Anfang des Jahres habe ich gemeinsam mit Thekla Walker MdL die verschneite Baustelle der neuen Windenergieanlage „Weißbach WEA VI“ besucht. Vor Ort konnten wir uns ein Bild vom Baufortschritt machen.
Bereits seit 2001 steht hier eine Windkraftanlage. Im Zuge des sogenannten Repowerings – also dem Austausch alter Anlagen gegen moderne, leistungsstärkere – konnte der Stromertrag nun um das Elffache gesteigert werden. Mit derselben Windmenge wird heute also deutlich mehr klimafreundlicher Strom erzeugt als noch vor wenigen Jahren. Für mich ist klar: Jede neue Anlage ist ein Schritt hin zu mehr Unabhängigkeit von fossilen Energien und zu einer sicheren Zukunft.
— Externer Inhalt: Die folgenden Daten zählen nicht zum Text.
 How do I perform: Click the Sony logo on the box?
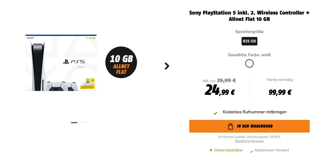[x=30, y=38]
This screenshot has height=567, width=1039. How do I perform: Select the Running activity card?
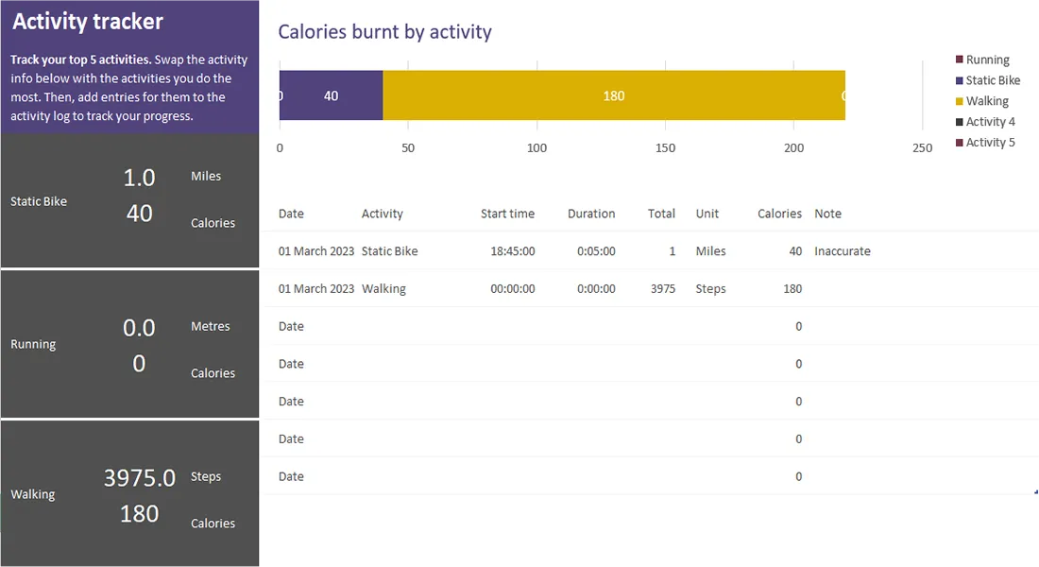(x=129, y=344)
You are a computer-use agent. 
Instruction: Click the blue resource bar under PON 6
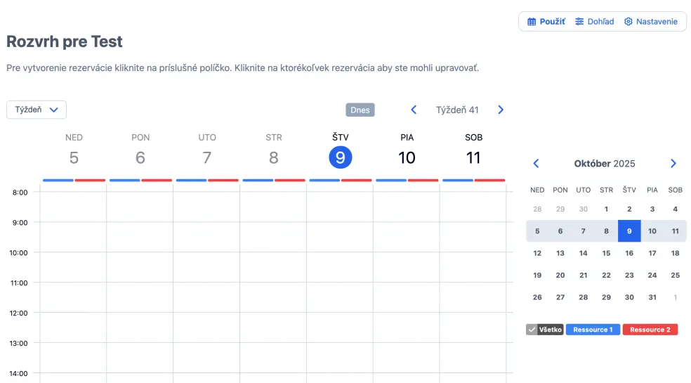[x=124, y=180]
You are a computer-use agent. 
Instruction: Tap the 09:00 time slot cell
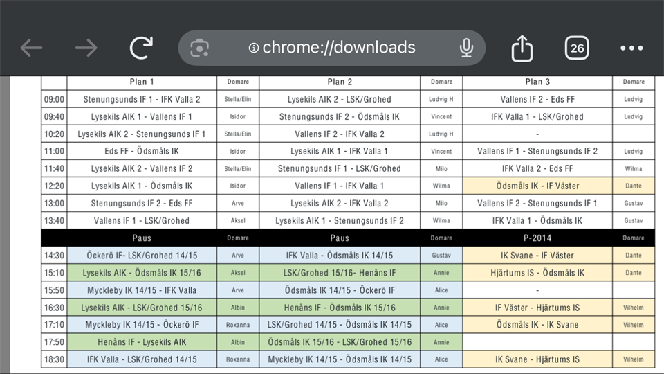pos(53,100)
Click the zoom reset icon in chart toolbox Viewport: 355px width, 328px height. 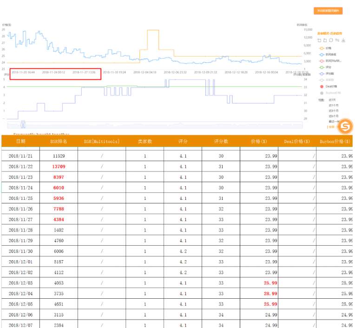(325, 40)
Besonders wichtig ist mir dabei, dass die Menschen in der Region selbst von den Projekten profitieren. Bürgerinnen und Bürger investieren in ihre eigene Energieversorgung – das stärkt die Region und schafft Perspektiven vor Ort. Klimaschutz und Zusammenhalt gehören hier zusammen.
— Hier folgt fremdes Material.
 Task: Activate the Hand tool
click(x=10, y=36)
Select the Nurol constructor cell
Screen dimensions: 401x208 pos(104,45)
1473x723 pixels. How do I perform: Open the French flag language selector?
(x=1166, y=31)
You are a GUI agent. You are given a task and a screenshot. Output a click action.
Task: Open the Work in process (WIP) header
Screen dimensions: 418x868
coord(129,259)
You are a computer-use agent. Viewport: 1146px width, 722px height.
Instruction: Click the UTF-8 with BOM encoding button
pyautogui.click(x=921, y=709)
Beim Baustellenbesuch haben wir uns auch über die aktuellen Herausforderungen beim Ausbau der Windenergie ausgetauscht – etwa über lange Genehmigungsverfahren und Rahmenbedingungen, die viele engagierte Projekte verzögern oder verhindern. Positiv ist: Die aktuelle Landesregierung hat die Verfahren stark verkürzt und unterstützt so direkt das Engagement vor Ort.
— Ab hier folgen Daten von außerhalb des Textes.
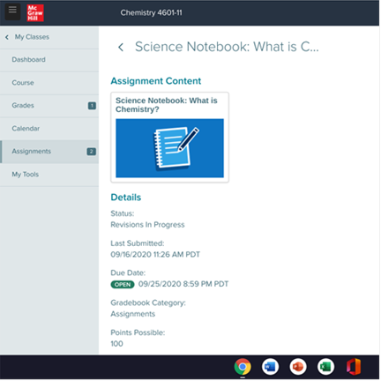Open the Science Notebook thumbnail image
Viewport: 381px width, 381px height.
pos(169,148)
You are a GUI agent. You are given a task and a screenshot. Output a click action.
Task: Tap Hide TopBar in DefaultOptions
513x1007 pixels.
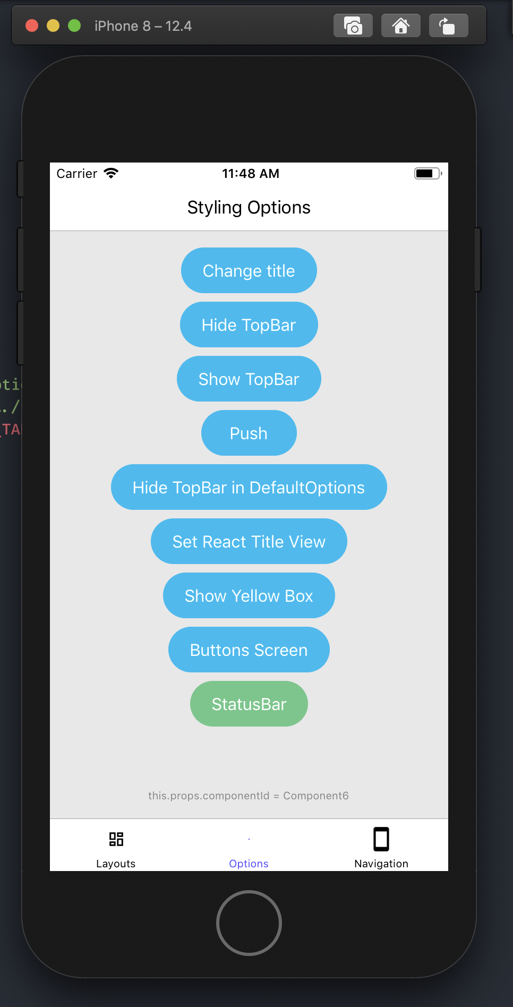point(249,487)
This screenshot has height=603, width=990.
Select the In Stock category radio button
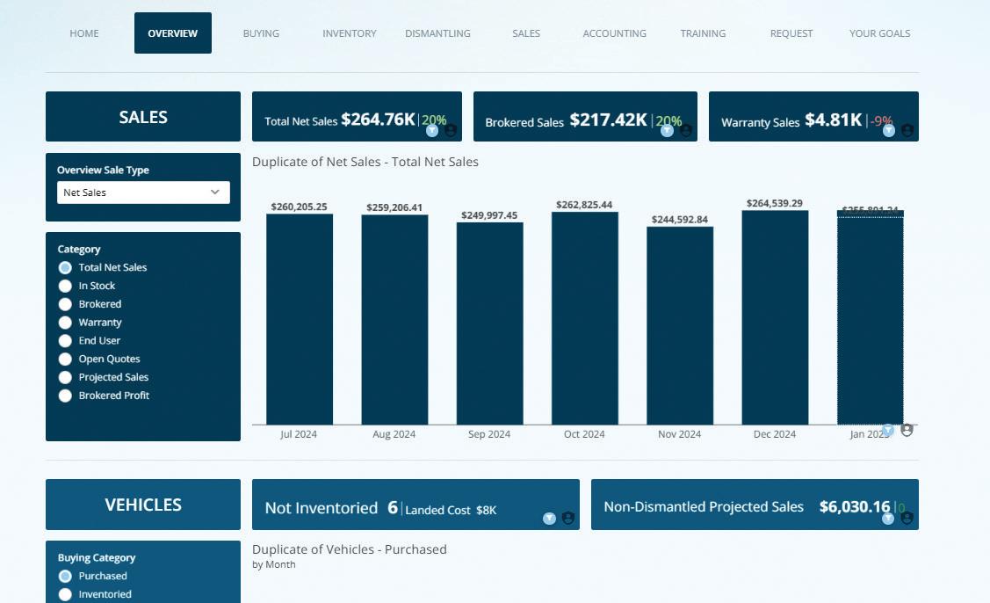click(x=65, y=286)
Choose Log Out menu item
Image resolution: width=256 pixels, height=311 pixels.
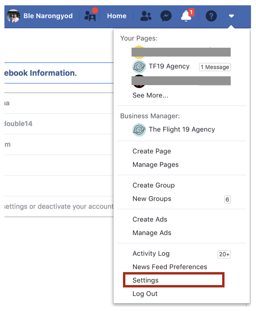click(x=145, y=294)
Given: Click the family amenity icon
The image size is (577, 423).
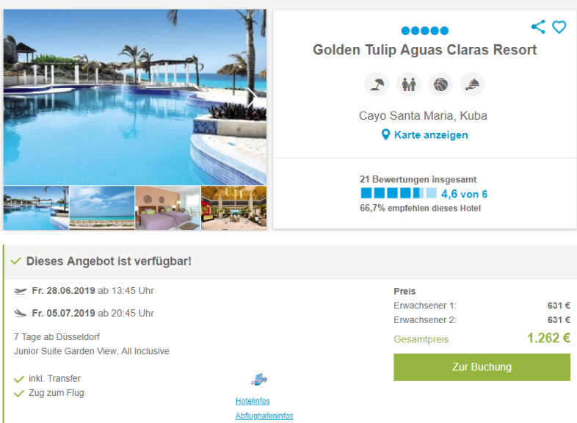Looking at the screenshot, I should [408, 84].
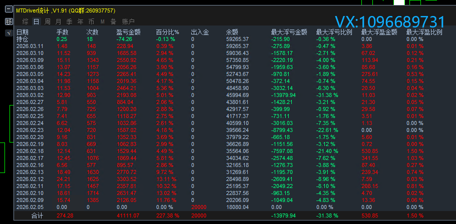This screenshot has width=456, height=224.
Task: Open the 季 quarterly tab
Action: coord(69,22)
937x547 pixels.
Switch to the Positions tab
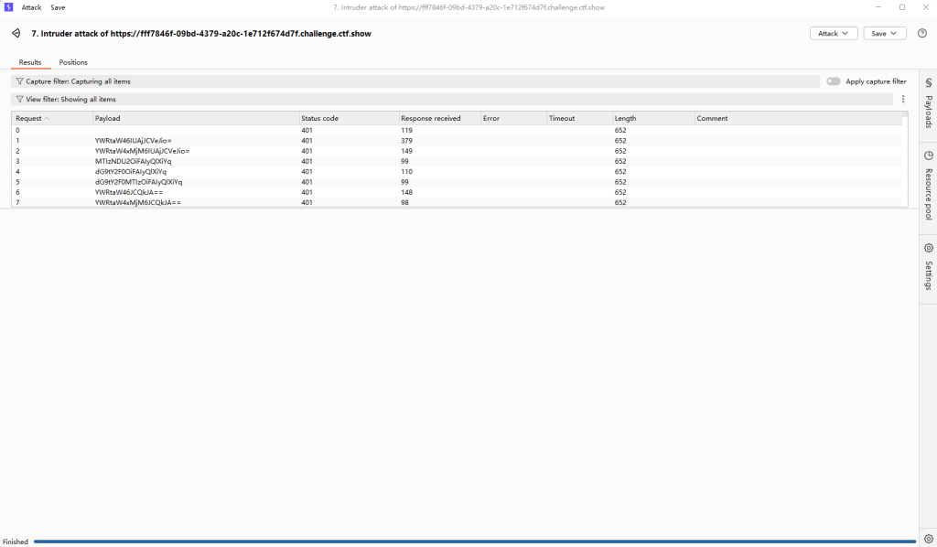click(x=73, y=62)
Für mich wurde bei diesem Besuch deutlich: Die Energiewende ist in Hohenlohe längst Realität. Jetzt brauchen wir vor allem Rückenwind aus der Politik, damit engagierte Projekte endlich umgesetzt werden können. Auf die nächste Landesregierung kommt dabei eine verantwortungsvolle Aufgabe zu – wir müssen Klimaschutz, Bürgerbeteiligung und regionale Stärke konsequent zusammenbringen.